Providing breakfast at school will improve the performance of the children to a great extent. Parents must realise the importance of breakfast and instead of providing biscuit and tea, and can give them idli and sambar or dhal rice for breakfast.
The breakfast need not be expensive but it should provide optimum quantity with all the macronutrients that is carbohydrates, proteins and fat.
Along with the school lunch programme, the government can consider introducing a school breakfast programme for the economically weaker sections.
Parents must provide their children with a nutritious breakfast, as neglect of this head start meal will slow down their children academically. Some parents are over-ambitious and over feed their children. A heavy breakfast will make a child drowsy and he will not be able to concentrate in school. Inclusion of iron-rich food for breakfast is not necessary as it can be included in another meal. Improved iron status will enhance memory and concentration whereas consuming iron rich food for breakfast will not boost the memory on the same day like carbohydrate-rich food. If due to unavoidable circumstances a child is not able to eat breakfast, nutritious snacks is an alternative.

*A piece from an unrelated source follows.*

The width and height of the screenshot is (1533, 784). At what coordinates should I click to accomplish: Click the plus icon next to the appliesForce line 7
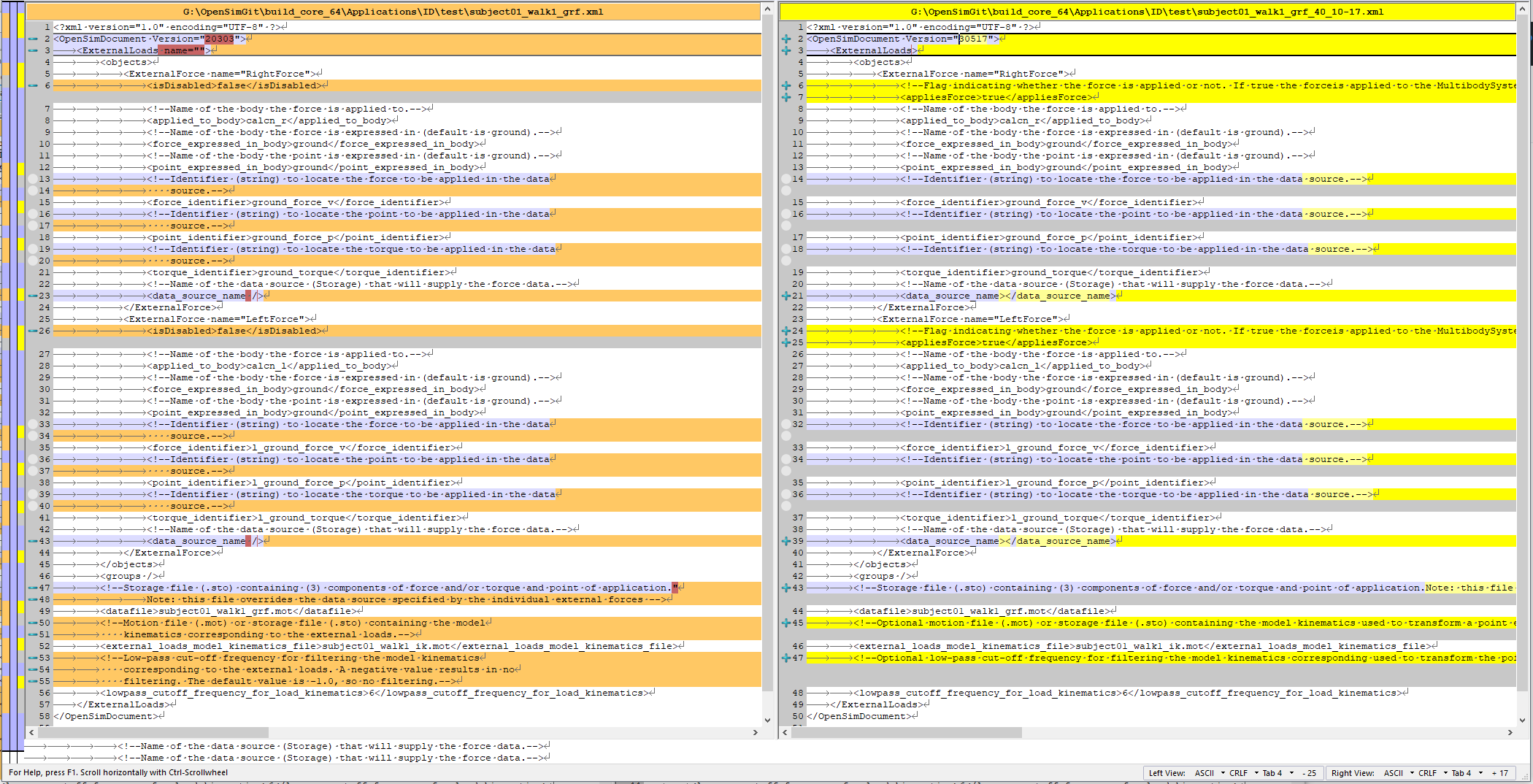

Breakfast is an essential meal, which enhances the child's memory, concentration and overall school performance. Traditional food is better than processed, junk food or memory boosters.
A breakfast with items like pongal, dosai, idli, kitchadi, chapathi with dhal, ragi adai, ragi dosai are ideal. If possible, a banana or guava may be included.
Snacks like groundnut chikki, or roasted groundnut, roasted bengal gram dhal, puffed rice mixture or any other mixture, muruku are nutritious. These are better than chips.